### Your goal:
Reproduce the part of the records that opens with the line containing "This screenshot has height=969, width=823." and runs through the final line of the records, both ends included, keeping every line unchanged. Leave the pictures out of your answer.

────────────────────

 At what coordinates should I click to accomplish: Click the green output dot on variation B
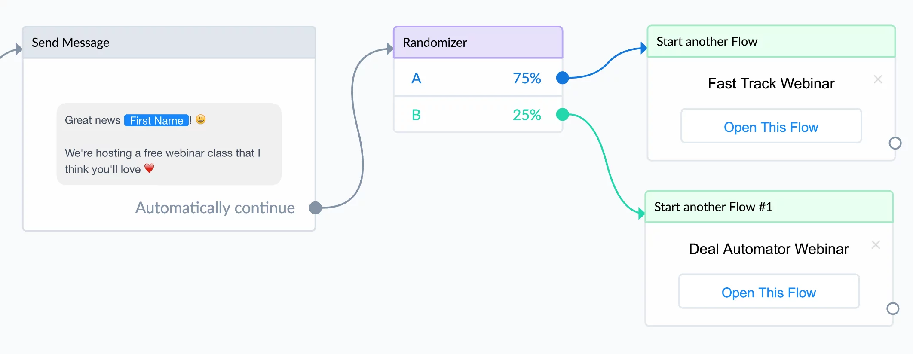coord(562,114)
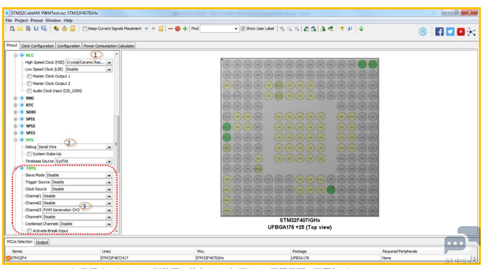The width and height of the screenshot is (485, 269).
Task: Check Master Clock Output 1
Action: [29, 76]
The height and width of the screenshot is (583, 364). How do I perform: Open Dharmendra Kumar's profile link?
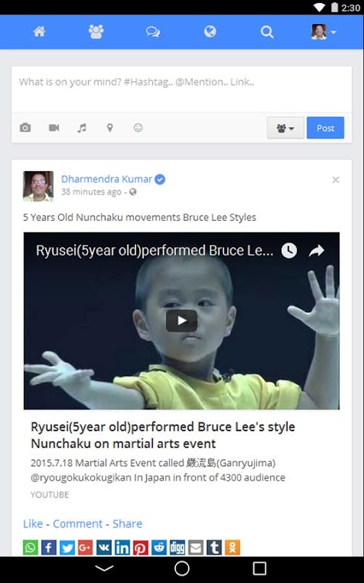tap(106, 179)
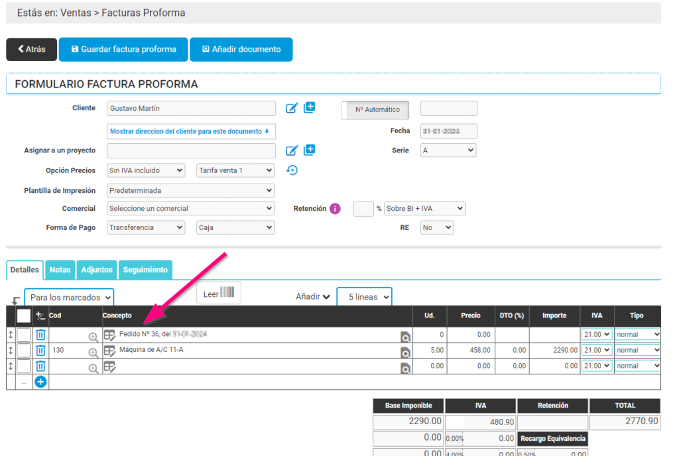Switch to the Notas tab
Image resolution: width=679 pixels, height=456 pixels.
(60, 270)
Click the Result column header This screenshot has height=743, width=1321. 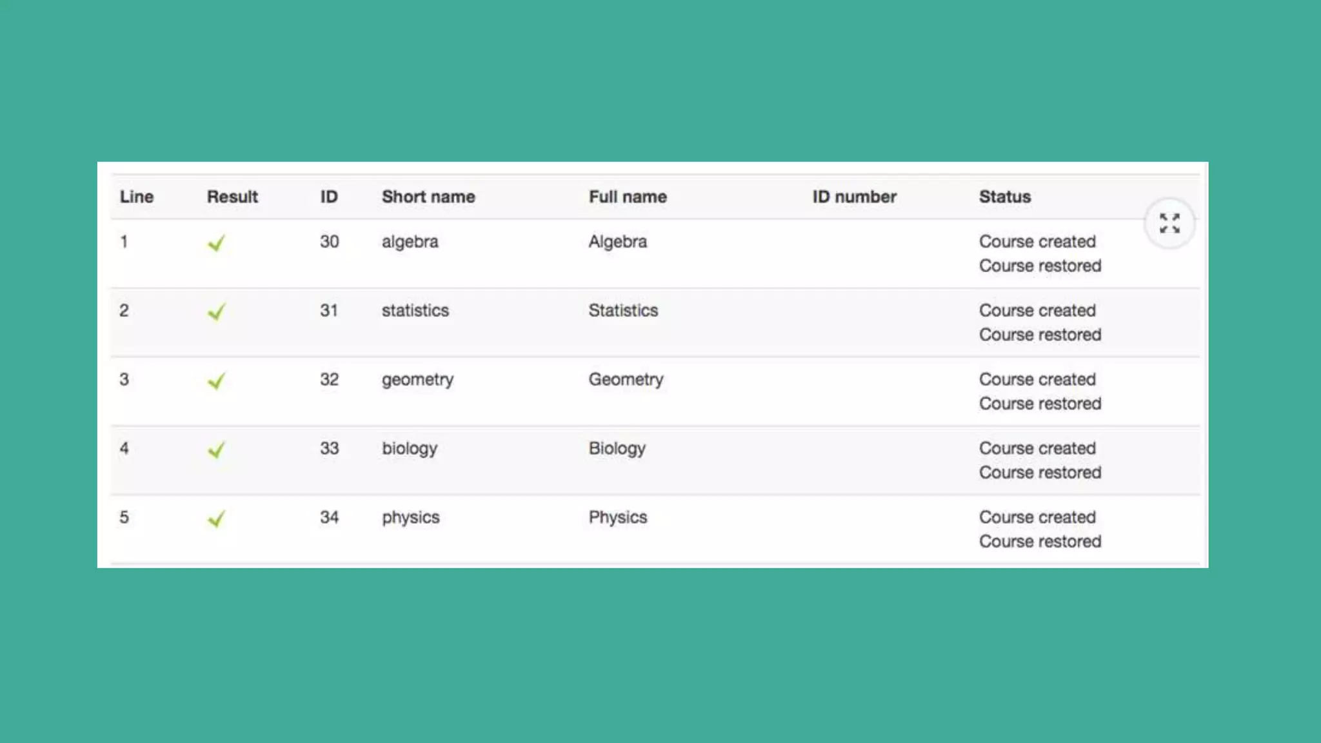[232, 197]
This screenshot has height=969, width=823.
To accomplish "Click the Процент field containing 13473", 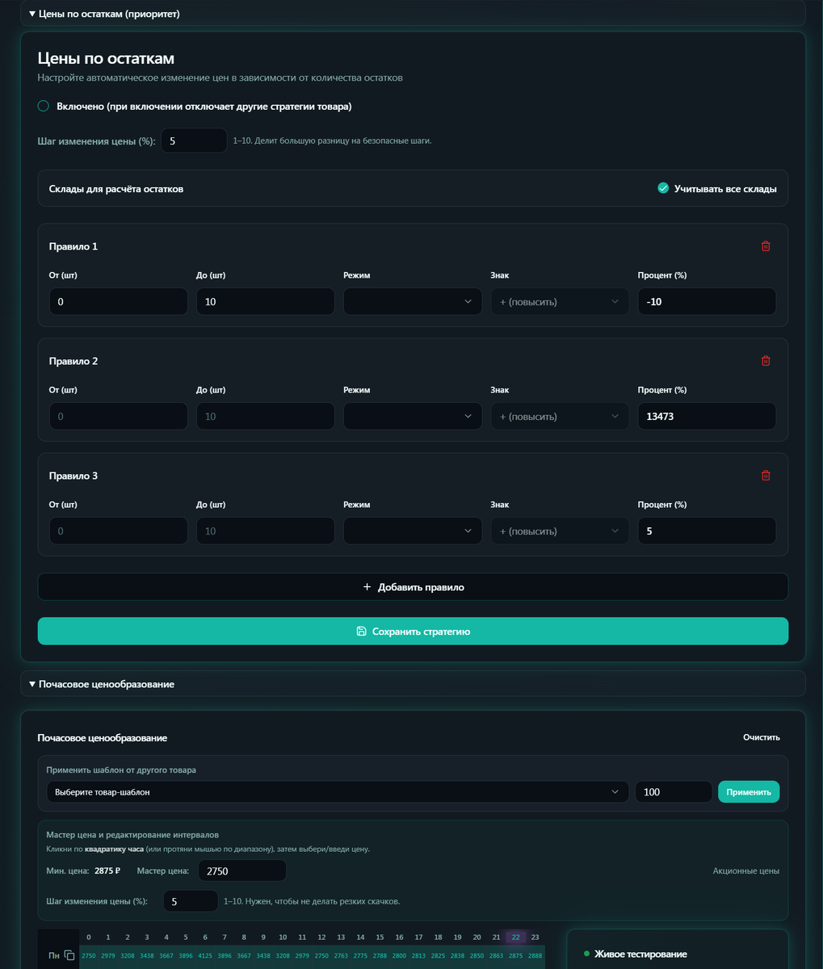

────────────────────

### Reply to the task:
This screenshot has height=969, width=823.
To accomplish "Click the Процент field containing 13473", 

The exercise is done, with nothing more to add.